Overcoming Ariane’s quirks and foibles

The Aerospace and Mechanical Engineering Department is providing help in overcoming the friction and lubrication problems which sometimes arise in Ariane, the European space rocket. The department’s speciality consists of testing mechanical equipment at very low temperatures.

At a time when 50 years of Sputnik are being celebrated, the complexity of the technological systems deployed in placing a satellite around the Earth has a tendency to slip out of people’s minds. Ariane, the European satellite launcher, has not been spared some technological difficulties which have sometimes led to flight setbacks, although happily these have been few in number. Of the 176 flights in which ESA (European Space Agency) and Arianespace have been involved in since December 1979, Ariane has stumbled on nine occasions. Eight lapses were due to mechanical problems within the booster rocket and one to computing error.

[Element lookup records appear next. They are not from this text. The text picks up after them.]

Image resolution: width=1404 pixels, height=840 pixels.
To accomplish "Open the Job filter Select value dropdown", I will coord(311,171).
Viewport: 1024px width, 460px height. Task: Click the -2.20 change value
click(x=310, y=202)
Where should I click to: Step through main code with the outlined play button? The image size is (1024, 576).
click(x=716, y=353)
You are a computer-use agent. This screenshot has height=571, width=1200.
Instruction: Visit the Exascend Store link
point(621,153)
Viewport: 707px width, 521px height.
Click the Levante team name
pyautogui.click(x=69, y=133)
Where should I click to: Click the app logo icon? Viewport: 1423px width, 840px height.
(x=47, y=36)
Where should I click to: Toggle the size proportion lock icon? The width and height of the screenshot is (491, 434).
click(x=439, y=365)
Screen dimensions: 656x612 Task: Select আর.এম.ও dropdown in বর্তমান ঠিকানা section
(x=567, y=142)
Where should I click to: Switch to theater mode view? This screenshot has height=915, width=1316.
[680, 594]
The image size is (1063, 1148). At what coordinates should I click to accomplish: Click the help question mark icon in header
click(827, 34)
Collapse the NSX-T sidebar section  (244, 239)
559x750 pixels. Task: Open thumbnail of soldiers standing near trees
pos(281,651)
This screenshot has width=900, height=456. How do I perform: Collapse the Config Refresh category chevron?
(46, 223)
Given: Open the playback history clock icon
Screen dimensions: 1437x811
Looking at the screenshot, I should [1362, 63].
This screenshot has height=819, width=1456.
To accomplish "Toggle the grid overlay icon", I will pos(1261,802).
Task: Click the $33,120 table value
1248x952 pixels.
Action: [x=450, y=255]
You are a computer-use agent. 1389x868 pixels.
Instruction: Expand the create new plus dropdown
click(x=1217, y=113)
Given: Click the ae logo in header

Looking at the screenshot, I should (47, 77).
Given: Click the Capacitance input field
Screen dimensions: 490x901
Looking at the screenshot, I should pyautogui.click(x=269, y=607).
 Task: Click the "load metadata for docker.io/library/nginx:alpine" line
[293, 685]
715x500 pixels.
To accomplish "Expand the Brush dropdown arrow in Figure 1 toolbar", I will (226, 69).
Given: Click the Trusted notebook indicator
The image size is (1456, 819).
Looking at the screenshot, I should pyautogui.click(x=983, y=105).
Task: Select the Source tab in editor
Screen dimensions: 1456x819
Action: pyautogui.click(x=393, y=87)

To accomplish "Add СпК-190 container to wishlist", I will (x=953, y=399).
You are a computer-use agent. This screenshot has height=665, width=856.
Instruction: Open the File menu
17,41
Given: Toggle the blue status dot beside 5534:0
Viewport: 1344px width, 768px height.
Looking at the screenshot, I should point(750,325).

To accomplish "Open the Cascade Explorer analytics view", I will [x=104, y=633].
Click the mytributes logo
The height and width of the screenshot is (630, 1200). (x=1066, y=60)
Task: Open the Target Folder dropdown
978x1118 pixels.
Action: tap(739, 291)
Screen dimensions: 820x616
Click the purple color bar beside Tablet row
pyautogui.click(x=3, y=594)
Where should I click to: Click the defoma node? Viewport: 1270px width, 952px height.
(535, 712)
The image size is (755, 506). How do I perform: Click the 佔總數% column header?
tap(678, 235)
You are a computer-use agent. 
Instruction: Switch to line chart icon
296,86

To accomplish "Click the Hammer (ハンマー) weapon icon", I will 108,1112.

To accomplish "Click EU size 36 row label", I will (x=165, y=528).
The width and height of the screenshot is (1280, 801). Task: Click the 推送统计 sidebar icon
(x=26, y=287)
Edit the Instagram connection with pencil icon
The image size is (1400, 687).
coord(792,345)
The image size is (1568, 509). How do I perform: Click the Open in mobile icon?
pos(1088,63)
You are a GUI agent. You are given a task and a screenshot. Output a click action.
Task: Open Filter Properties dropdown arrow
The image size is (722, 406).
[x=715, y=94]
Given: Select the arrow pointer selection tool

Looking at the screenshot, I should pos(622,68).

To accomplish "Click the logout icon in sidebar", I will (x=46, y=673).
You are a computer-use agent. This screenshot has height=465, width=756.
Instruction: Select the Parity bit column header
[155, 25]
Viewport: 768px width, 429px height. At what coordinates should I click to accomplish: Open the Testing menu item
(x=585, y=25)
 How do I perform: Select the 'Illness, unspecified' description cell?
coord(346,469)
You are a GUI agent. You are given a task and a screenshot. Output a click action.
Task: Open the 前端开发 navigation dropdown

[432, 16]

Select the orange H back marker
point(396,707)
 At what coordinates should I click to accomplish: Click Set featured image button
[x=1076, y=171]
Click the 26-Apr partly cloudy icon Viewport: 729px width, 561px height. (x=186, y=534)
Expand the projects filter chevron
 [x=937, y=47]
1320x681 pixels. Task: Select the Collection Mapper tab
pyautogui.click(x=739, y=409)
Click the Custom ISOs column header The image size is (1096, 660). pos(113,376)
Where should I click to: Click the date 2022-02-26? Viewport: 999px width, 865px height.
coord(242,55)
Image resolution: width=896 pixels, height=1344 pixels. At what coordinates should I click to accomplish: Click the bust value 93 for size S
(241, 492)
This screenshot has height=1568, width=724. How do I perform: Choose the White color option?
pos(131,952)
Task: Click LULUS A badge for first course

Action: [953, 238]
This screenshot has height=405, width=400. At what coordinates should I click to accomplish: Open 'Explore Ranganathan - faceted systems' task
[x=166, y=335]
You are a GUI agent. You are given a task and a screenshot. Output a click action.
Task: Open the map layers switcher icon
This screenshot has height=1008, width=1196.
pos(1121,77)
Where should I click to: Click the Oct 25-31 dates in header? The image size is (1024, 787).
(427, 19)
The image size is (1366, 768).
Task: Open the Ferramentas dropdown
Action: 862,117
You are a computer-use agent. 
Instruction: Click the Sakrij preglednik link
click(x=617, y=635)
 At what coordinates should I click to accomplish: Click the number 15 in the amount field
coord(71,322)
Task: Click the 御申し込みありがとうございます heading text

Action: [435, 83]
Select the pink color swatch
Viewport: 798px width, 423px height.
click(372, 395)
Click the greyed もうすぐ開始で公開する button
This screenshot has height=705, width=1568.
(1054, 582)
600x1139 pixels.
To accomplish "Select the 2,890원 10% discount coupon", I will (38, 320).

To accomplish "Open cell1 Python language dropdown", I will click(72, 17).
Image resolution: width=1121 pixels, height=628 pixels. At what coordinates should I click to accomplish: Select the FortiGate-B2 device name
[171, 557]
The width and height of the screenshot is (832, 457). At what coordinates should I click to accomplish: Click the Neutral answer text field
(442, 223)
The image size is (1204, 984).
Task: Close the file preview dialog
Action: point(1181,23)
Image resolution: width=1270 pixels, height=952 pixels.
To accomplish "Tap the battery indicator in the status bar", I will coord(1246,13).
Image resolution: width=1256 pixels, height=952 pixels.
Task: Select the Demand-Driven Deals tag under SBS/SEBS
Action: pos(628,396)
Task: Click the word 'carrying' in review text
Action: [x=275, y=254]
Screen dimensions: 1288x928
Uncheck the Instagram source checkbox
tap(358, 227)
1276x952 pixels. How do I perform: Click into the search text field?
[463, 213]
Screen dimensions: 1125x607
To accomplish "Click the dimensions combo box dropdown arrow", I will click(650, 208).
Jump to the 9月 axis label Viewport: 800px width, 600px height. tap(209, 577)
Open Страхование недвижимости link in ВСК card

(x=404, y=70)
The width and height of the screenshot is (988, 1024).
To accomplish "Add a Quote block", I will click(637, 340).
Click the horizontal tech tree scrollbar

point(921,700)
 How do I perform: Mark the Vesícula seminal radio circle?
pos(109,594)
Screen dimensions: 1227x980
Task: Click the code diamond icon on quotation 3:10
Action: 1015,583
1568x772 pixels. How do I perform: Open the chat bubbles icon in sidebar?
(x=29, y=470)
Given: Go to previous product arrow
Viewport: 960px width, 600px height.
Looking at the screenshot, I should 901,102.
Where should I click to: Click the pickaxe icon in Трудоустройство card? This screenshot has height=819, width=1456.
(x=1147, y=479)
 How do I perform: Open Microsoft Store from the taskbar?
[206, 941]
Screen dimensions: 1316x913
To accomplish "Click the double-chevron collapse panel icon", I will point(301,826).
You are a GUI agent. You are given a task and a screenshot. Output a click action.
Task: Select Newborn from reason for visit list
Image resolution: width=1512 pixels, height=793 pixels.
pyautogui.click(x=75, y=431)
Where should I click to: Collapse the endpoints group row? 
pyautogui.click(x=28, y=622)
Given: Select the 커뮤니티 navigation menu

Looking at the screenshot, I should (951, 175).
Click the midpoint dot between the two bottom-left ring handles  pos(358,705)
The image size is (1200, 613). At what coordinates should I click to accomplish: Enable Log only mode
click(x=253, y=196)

The history of Ariane has been studded with incidents linked to foibles of a mechanical nature. Most of them were diagnosed and solutions to them were found during test flights. The University of Liège has contributed to these tests since the end of 1980s thanks to the expertise the Aerospace and Mechanical Engineering Department (within the Applied Sciences Faculty) has acquired in thermodynamics, especially through research carried out in tribology and in lubrication. It has been equipped, with the help of the European Commission and the Walloon Region, with a cryogenics test site with oxygen and nitrogen atmospheres. It is within the confines of this properly secured infrastructure that tests on the delicate equipment on the Vulcan-2 booster rocket, with which the Ariane 5 launcher is equipped, are regularly carried out.